FIGURE 3. AOA inhibits serine metabolism and mTOR pathway in the TPA-induced psoriatic skin. (A) The mRNA expression of serine metabolism related genes of mouse ear tissues analyzed by qPCR. (B) The protein expression of serine metabolism related genes of mice ear tissues as analyzed by western blot, and bar graph of the relative intensities. (C) The protein expression of AMPK/mTOR of mice ear tissues as analyzed by western blot, and bar graph of the relative intensities. All data are showed as the mean ± SEM of three independent experiments. (D) A schematic diagram of the effects of AOA in the TPA-induced psoriasis-like model.
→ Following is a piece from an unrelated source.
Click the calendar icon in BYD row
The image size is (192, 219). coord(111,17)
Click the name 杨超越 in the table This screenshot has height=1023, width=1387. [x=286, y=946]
AOA inhibits the serine metabolism-mTOR axis pathway activated in mouse skin tissue and subsequently reduces Th17-mediated inflammatory cytokines. Values were analyzed by Holm-Šídák post hoc test. *p < 0.05, **p < 0.01, ***p < 0.001, and ****p < 0.0001 vs TPA-induced only group. AOA, aminooxy acetic acid; TPA, 12-O-tetradecanoylphorbol-13-acetate; H&E, hematoxylin and eosin; SEM, standard error of the mean; qPCR, quantitative real time polymerase chain reaction; mTOR; mechanistic target of rapamycin; AMPK, AMP-activated protein kinase.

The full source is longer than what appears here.